NUMERICAL SIMULATION OF PLANETARY FLUID DYNAMICS ON CPU-MIC HETEROGENEOUS MANY-CORE SYSTEMS
Wu Changmao1, Yang Chao1,2, Yin Liang3, Liu Fangfang1, Sun Qiao1, Li Ligang4
1. Laboratory of Parallel Software and Computational Science, Institute of Software, Chinese Academy of Sciences, Beijing 100190, China;
2. State Key Laboratory of Computer Science, Institute of Software, Chinese Academy of Sciences, Beijing 100190, China;
3. School of Engineering Science, University of Chinese Academy of Sciences, Beijing 100049, China;
4. Shanghai Astronomical Observatory, Chinese Academy of Sciences, Shanghai 200030, China
Massively parallel computing is becoming a primary tool for the numerical simulation of planetary fluid dynamics.
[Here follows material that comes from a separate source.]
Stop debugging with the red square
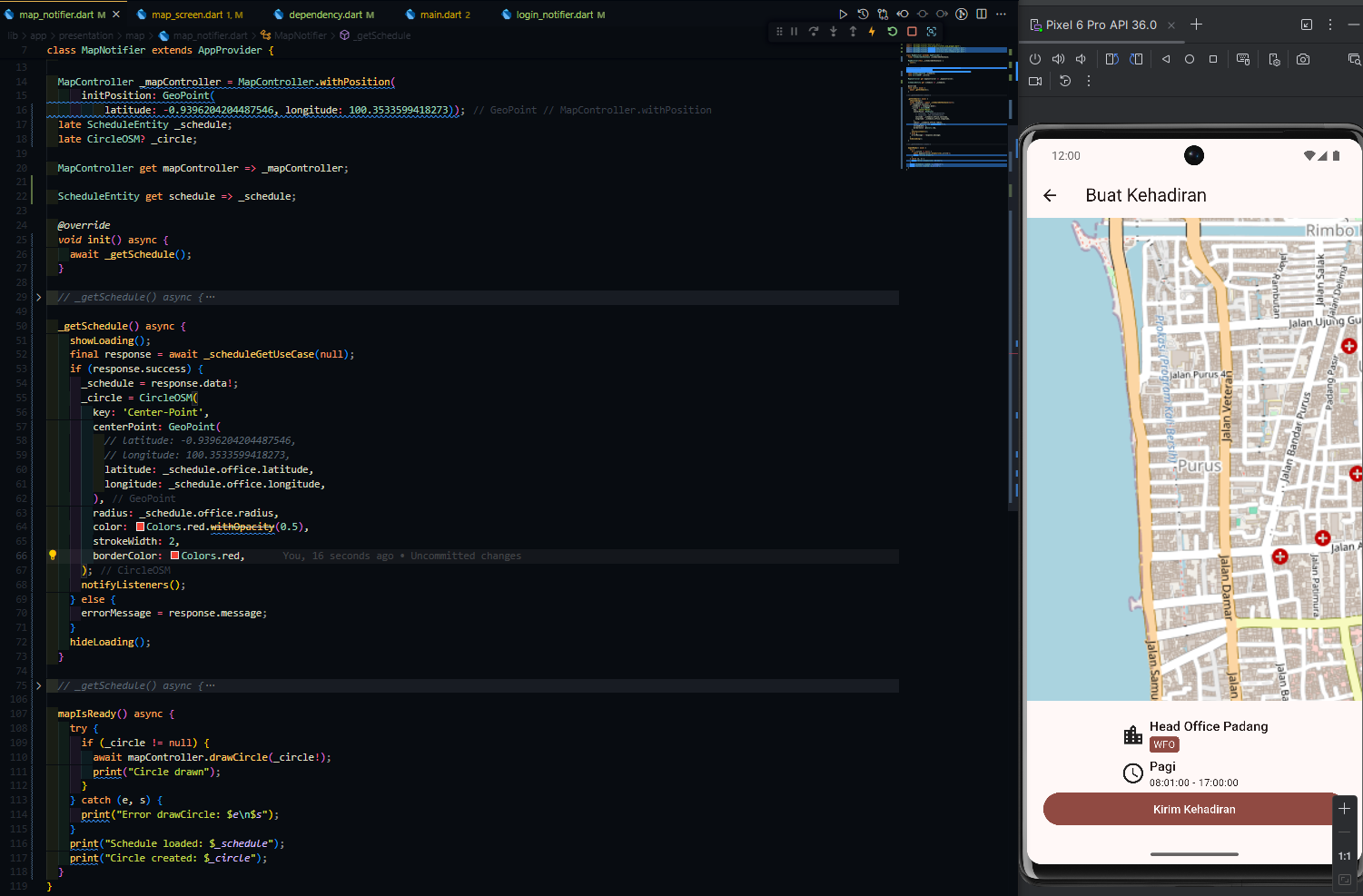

In this paper, Numerical simulation of the planetary fluid dynamics for distributed memory Xeon Phi-accelerated systems is studied. Firstly, we start from a legacy parallel code[1-3] using PETSc software package, which employs a pure MPI approach for parallel computing, to date, is in lack of support for multi-threaded parallelism on manycore accelerated systems, and then we extend the legacy code to multi-threaded parallelism on Xeon Phi-accelerated systems. Furthermore, based on PETSc software package, a sparse linear solver for Xeon Phi-accelerated cluster, which utilizes restarted generalized residual method(GMRES(m)), is presented and optimized. Secondly, a novel sparse matrix-vector multiplication(SpMV) algorithm for Xeon Phi-accelerated cluster is proposed, it combines highly aggressive use of asynchrony with offload, compute, communication, all of which serve the overlap of computation and communication. What's more, based on our SpMV algorithm, a polynomial preconditioner is given, which mainly consists of SpMV operations, hide and reduce communication, whether to local memory, across the network, or over PCIe. Finally, some optimized measures are taken to the extended code. Experiments on Tianhe- 2 Supercomputer show that as compared to the original code, our Xeon Phi-accelerated design is able to deliver 6.93x and 6.00x speedups for single MIC device and 64 MIC devices, respectively.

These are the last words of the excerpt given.